**ABOUT THIS EXERCISE:** Please copy out the records that follow, word for word.

[Start of section]

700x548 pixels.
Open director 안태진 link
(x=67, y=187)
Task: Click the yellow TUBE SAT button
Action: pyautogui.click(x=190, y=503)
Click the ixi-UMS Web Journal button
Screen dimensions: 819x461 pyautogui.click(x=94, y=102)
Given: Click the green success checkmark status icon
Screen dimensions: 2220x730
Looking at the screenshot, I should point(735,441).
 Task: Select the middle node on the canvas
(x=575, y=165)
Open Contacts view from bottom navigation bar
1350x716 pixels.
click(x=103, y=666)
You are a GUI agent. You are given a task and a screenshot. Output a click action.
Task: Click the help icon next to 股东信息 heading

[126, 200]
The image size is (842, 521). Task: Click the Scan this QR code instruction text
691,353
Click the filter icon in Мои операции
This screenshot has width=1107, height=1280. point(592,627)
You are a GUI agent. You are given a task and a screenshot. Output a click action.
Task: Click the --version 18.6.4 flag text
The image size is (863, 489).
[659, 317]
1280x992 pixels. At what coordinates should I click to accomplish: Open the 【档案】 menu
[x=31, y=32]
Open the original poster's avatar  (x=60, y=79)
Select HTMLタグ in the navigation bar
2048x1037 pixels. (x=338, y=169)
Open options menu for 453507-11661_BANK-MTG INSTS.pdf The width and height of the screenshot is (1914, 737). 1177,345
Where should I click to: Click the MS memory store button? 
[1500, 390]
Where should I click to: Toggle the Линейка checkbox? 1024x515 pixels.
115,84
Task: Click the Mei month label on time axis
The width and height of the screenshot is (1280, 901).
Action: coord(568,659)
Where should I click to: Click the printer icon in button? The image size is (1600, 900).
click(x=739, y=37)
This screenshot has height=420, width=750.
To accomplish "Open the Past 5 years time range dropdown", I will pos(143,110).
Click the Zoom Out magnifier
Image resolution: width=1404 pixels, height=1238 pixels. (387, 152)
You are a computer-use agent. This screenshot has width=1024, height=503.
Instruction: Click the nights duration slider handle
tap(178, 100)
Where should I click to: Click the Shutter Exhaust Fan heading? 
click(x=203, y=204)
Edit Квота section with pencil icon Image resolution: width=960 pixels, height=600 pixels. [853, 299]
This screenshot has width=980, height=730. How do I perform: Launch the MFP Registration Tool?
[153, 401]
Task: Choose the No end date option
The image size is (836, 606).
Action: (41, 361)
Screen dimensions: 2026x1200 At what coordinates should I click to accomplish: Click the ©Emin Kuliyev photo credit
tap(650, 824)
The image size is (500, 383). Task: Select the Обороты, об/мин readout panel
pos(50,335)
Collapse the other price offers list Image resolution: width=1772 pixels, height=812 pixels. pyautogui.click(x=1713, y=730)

[End of section]

**RESULT OF THIS EXERCISE:**
700x548 pixels.
Open director 안태진 link
(x=67, y=187)
Task: Click the yellow TUBE SAT button
Action: pyautogui.click(x=190, y=503)
Click the ixi-UMS Web Journal button
Screen dimensions: 819x461 pyautogui.click(x=94, y=102)
Given: Click the green success checkmark status icon
Screen dimensions: 2220x730
Looking at the screenshot, I should point(735,441).
 Task: Select the middle node on the canvas
(x=575, y=165)
Open Contacts view from bottom navigation bar
1350x716 pixels.
click(x=103, y=666)
You are a GUI agent. You are given a task and a screenshot. Output a click action.
Task: Click the help icon next to 股东信息 heading

[126, 200]
The image size is (842, 521). Task: Click the Scan this QR code instruction text
691,353
Click the filter icon in Мои операции
This screenshot has width=1107, height=1280. point(592,627)
You are a GUI agent. You are given a task and a screenshot. Output a click action.
Task: Click the --version 18.6.4 flag text
The image size is (863, 489).
[659, 317]
1280x992 pixels. At what coordinates should I click to accomplish: Open the 【档案】 menu
[x=31, y=32]
Open the original poster's avatar  (x=60, y=79)
Select HTMLタグ in the navigation bar
2048x1037 pixels. (x=338, y=169)
Open options menu for 453507-11661_BANK-MTG INSTS.pdf The width and height of the screenshot is (1914, 737). 1177,345
Where should I click to: Click the MS memory store button? 
[1500, 390]
Where should I click to: Toggle the Линейка checkbox? 1024x515 pixels.
115,84
Task: Click the Mei month label on time axis
The width and height of the screenshot is (1280, 901).
Action: coord(568,659)
Where should I click to: Click the printer icon in button? The image size is (1600, 900).
click(x=739, y=37)
This screenshot has height=420, width=750.
To accomplish "Open the Past 5 years time range dropdown", I will pos(143,110).
Click the Zoom Out magnifier
Image resolution: width=1404 pixels, height=1238 pixels. (387, 152)
You are a computer-use agent. This screenshot has width=1024, height=503.
Instruction: Click the nights duration slider handle
tap(178, 100)
Where should I click to: Click the Shutter Exhaust Fan heading? 
click(x=203, y=204)
Edit Квота section with pencil icon Image resolution: width=960 pixels, height=600 pixels. [853, 299]
This screenshot has width=980, height=730. How do I perform: Launch the MFP Registration Tool?
[153, 401]
Task: Choose the No end date option
The image size is (836, 606).
Action: (41, 361)
Screen dimensions: 2026x1200 At what coordinates should I click to accomplish: Click the ©Emin Kuliyev photo credit
tap(650, 824)
The image size is (500, 383). Task: Select the Обороты, об/мин readout panel
pos(50,335)
Collapse the other price offers list Image resolution: width=1772 pixels, height=812 pixels. pyautogui.click(x=1713, y=730)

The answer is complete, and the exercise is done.